Search each line of the data for the word "agent"; copy every line where it is found.

→ Dataset
^^^^^^^^^^^^^^^^

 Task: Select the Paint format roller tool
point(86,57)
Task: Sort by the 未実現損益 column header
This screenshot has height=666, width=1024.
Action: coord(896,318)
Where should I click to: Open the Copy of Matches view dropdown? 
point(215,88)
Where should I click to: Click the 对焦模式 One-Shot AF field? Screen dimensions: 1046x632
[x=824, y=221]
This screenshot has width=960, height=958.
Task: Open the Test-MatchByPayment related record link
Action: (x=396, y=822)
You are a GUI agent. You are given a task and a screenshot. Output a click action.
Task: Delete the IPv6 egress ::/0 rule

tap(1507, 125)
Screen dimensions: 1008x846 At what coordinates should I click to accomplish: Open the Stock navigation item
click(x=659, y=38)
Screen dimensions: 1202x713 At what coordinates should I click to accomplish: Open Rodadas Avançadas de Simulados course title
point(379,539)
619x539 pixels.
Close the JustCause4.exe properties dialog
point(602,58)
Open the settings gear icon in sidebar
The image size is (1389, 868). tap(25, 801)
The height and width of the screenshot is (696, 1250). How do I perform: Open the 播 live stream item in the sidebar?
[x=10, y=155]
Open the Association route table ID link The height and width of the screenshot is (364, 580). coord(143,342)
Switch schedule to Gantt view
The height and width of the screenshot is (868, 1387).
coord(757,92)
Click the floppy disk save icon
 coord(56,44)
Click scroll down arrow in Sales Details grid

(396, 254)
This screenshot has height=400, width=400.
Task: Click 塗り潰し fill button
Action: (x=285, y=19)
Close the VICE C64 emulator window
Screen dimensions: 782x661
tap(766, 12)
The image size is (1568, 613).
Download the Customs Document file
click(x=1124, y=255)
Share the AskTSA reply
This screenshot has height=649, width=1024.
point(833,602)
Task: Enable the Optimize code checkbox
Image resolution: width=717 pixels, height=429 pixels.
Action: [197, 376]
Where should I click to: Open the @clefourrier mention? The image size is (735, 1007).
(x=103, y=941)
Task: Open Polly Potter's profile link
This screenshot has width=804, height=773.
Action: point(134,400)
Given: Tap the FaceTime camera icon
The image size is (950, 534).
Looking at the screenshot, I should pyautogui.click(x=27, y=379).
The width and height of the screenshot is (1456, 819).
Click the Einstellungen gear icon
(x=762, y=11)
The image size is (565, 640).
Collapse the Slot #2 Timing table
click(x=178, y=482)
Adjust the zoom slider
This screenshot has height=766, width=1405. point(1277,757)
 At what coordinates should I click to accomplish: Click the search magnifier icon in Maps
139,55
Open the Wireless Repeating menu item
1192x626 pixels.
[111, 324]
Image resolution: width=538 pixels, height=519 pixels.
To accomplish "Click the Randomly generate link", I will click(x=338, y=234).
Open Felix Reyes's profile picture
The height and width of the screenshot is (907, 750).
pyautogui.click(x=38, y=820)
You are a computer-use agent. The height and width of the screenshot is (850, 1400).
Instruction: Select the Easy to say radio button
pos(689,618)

^^^^^^^^^^^^^^^^

→ Output below
You are a GUI agent. You are given a task and a screenshot. Output a click action.
You are a computer-use agent. The height and width of the screenshot is (850, 1400).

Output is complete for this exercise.